Celui-ci serra les poings et se mit en garde de boxe. Gulliver l’imita pour se moquer de lui.
- Amène-toi ! dit-il en prenant un air faussement dramatique.
- Bon, arrêtez ! s’épuisa Dysill. Vous savez quoi, je vais vous expliquer un peu, mais soyez attentifs. Là c'est le huitième sous-sol, celui des voleurs. La première sortie praticable, elle est au rez-de-chaussée.
- Alors on a huit étages à grimper, répondit Keldan qui se calma pour écouter.
- Non. L'entrée principale est trop protégée, il nous faudrait soit passer par une fenêtre, soit utiliser la sortie des gardes. Dans les deux cas, ce sera au premier étage qu'il nous faudra aller. On a donc neuf étages à passer. Le problème, ce sont les prisonniers.
- Les prisonniers ?
- Ben oui, répondit Gulliver, certains peuvent être très jaloux de notre évasion, et prévenir les gardes.
- Alors on n'a qu'à assommer des gardes, voler leurs uniformes et nous faire passer pour eux !

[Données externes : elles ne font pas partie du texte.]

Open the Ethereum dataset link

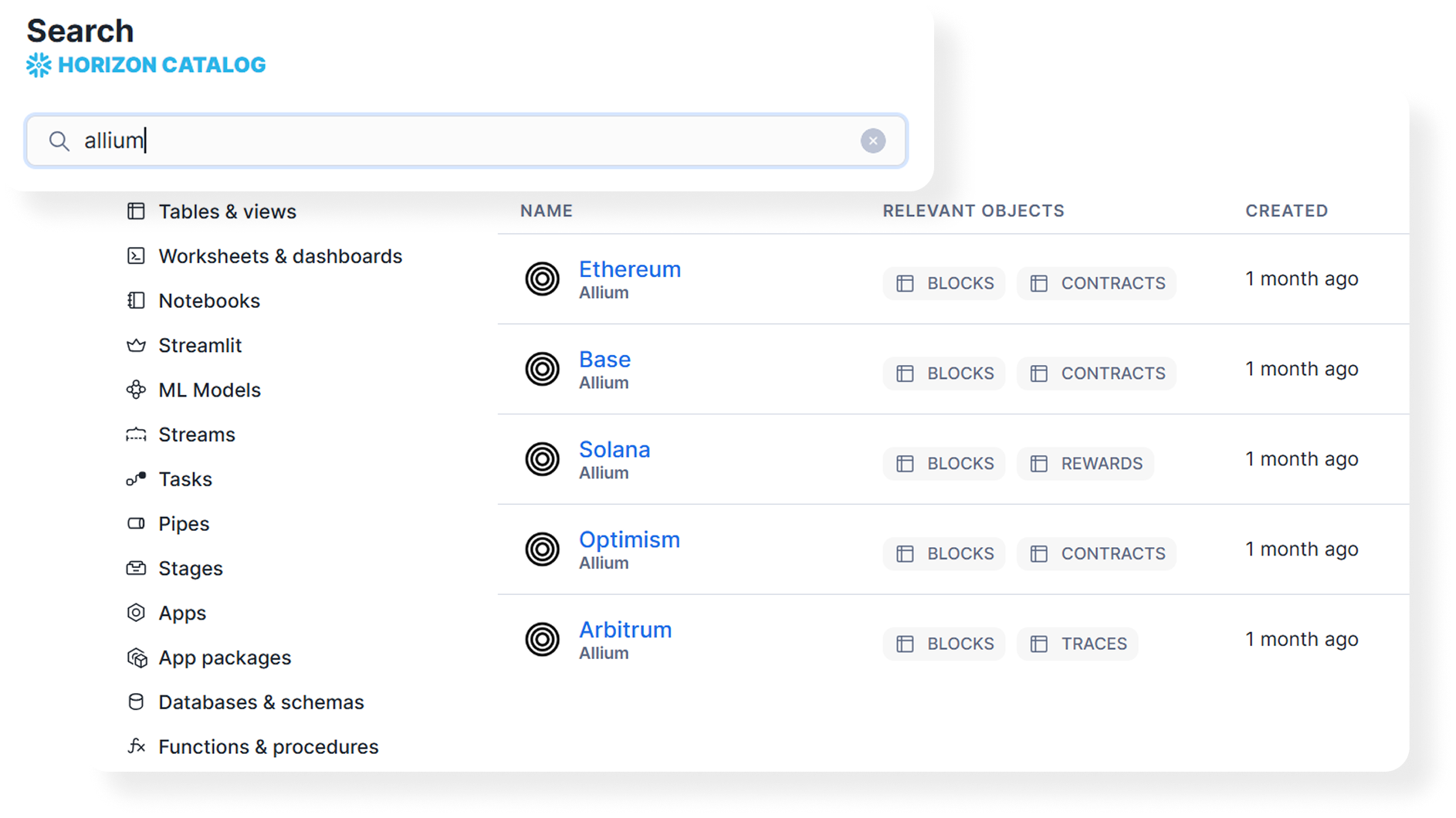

- Non, Keldan, lui dit Dysill. Ça n'a jamais marché, ça. Les gardes mangent, dorment et vivent ici, ils se connaissent tous de près ou de loin. On se fera repérer encore plus facilement. En plus, quand on passera au quatrième sous-sol, on se retrouvera chez les condamnés pour escroquerie, au milieu de criminels qui peuvent être là depuis un an ou deux, autrement dit, ils connaissent tout le monde, ici.
- Et tu penses qu'ils pourraient nous dénoncer ?
- Les escrocs ? demanda Gulliver. Sans doute. Ou alors, ils négocieraient avec nous pour qu'on les emmène, et il vaut mieux éviter ce genre d'accord.
- Alors si je vous suis tous les deux, on a aucun moyen de s'évader.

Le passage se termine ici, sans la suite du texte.